I'm using Python version 3.6 on a Windows machine. I'm reading in a text file using with open()
and readlines()
. After reading in the text file lines, I want to write certain lines to a new text file, but exclude certain ranges of lines. I do not know the line numbers of the lines to exclude. The text files are massive and the range of lines to exclude vary among the text files that I'm reading. There are known keywords I can search for to find the start and end of the range to exclude from the text file I want to write to.
I've searched everywhere online but I can't seem to find an elegant solution that works. The following is an example of what I'm trying to achieve.
a
b
BEGIN
c
d
e
END
f
g
h
i
j
BEGIN
k
l
m
n
o
p
q
END
r
s
t
u
v
BEGIN
w
x
y
END
z
In summary, I want to read the above into Python. Afterwards, write to a new file but exclude all lines starting at BEGIN and stopping at END keywords.
The new file should contain the following:
a
b
f
g
h
i
j
r
s
t
u
v
z
If the text files are massive, as you say, you'll want to avoid using readlines()
as that will load the entire thing in memory. Instead, read line by line and use a state variable to control whether you're in a block where output should be suppressed.

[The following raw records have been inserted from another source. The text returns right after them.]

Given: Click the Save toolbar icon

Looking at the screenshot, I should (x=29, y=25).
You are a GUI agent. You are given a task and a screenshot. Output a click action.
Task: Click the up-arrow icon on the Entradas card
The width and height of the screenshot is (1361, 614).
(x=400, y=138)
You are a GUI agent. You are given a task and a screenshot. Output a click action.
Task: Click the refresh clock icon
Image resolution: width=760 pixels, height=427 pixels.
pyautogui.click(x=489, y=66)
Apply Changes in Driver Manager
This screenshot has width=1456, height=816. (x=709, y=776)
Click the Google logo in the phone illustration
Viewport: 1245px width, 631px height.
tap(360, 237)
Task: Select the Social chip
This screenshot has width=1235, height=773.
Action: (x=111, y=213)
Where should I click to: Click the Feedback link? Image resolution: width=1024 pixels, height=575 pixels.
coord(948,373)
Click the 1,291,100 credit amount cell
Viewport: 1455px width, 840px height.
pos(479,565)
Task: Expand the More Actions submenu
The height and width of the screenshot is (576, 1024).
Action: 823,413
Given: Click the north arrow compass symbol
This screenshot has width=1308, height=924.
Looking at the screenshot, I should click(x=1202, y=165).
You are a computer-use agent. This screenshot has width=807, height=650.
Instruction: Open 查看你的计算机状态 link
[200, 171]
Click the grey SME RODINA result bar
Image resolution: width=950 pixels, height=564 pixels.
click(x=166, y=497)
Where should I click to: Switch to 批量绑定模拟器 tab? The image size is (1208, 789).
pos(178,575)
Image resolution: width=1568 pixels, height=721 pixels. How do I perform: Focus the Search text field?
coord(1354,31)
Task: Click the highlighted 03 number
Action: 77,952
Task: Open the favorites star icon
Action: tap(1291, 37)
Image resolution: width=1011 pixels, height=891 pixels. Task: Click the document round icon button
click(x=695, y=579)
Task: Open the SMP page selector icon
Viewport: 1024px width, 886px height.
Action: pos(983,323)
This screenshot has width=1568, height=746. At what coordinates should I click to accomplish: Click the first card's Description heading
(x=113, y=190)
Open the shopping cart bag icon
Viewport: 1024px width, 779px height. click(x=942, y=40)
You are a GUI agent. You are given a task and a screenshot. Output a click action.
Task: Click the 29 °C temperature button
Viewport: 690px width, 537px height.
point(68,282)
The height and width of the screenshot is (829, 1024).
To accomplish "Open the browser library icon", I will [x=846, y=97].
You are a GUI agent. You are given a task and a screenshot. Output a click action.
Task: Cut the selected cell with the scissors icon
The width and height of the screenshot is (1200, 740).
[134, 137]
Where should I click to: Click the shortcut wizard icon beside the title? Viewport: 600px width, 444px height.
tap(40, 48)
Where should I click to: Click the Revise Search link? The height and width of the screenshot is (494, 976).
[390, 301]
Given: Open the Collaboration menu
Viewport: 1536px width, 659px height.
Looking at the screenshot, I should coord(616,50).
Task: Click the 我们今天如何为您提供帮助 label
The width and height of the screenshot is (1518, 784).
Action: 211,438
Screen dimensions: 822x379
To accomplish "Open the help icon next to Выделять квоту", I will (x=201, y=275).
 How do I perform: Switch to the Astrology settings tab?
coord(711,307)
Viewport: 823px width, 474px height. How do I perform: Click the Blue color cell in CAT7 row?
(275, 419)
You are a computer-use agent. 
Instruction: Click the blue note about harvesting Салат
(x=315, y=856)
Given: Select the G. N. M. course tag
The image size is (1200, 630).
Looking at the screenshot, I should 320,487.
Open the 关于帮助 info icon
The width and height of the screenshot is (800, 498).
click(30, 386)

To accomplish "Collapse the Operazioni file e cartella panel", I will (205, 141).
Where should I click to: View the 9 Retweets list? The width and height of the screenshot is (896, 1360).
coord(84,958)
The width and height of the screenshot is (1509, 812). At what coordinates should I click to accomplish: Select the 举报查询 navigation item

Something sort of like,
import re
begin_re = re.compile("^BEGIN.*$")
end_re = re.compile("^END.*$")
should_write = True
with open("input.txt") as input_fh:
with open("output.txt", "w", encoding="UTF-8") as output_fh:
for line in input_fh:
# Strip off whitespace: we'll add our own newline
# in the print statement
line = line.strip()
if begin_re.match(line):
should_write = False
if should_write:
print(line, file=output_fh)
if end_re.match(line):
should_write = True